List every row below that contains the word "height", copying each of those rows in full.

▸ Stored data
————————

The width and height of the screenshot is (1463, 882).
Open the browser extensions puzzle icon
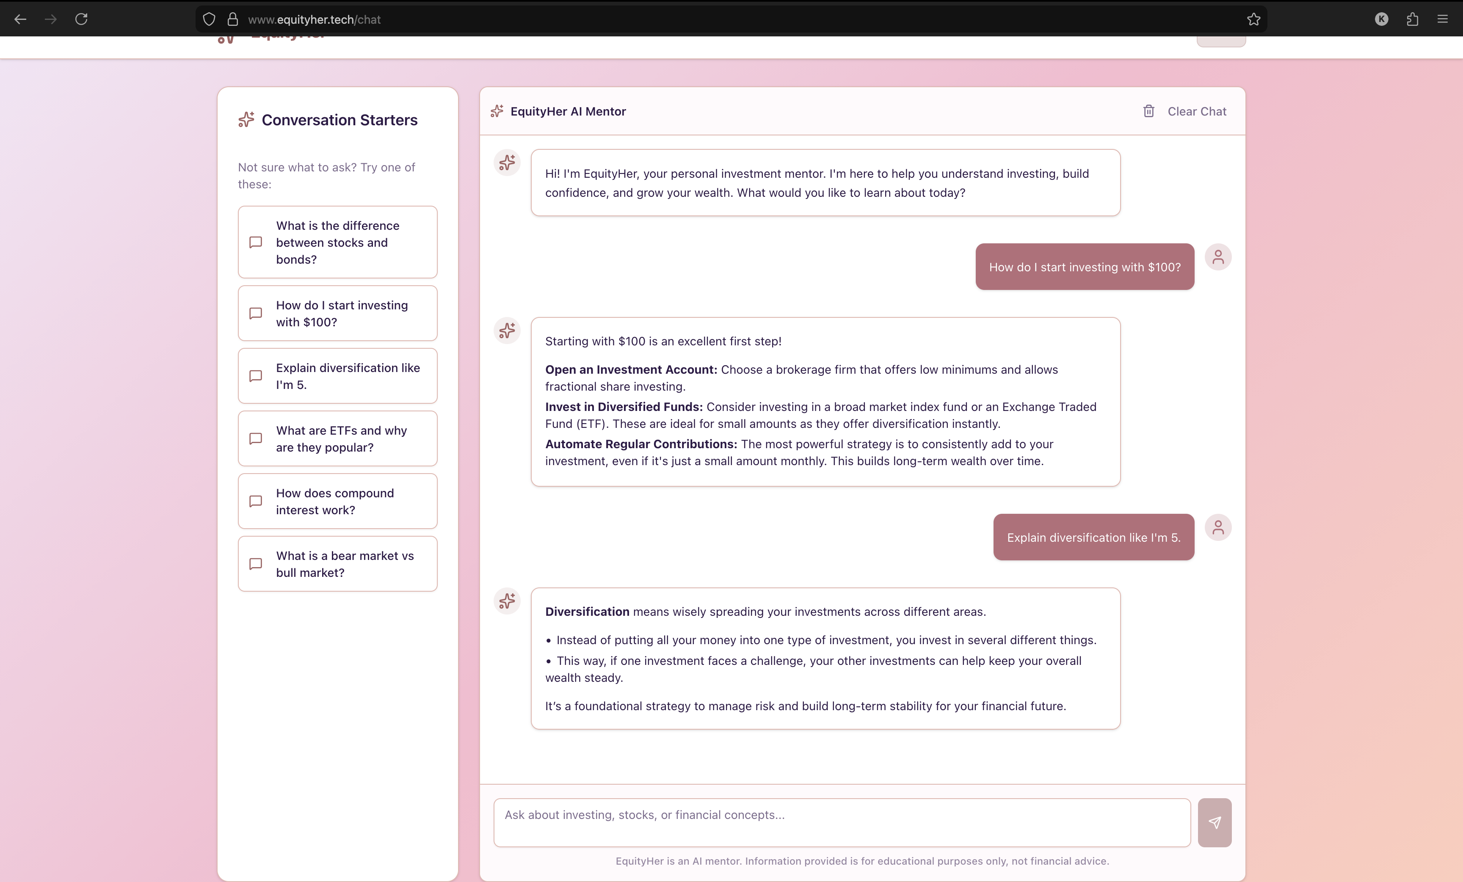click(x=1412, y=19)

————————

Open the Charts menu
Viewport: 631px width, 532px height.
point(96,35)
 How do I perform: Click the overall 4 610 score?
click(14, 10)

————————

▸ Task response
The width and height of the screenshot is (1463, 882).
Viewport: 631px width, 532px height.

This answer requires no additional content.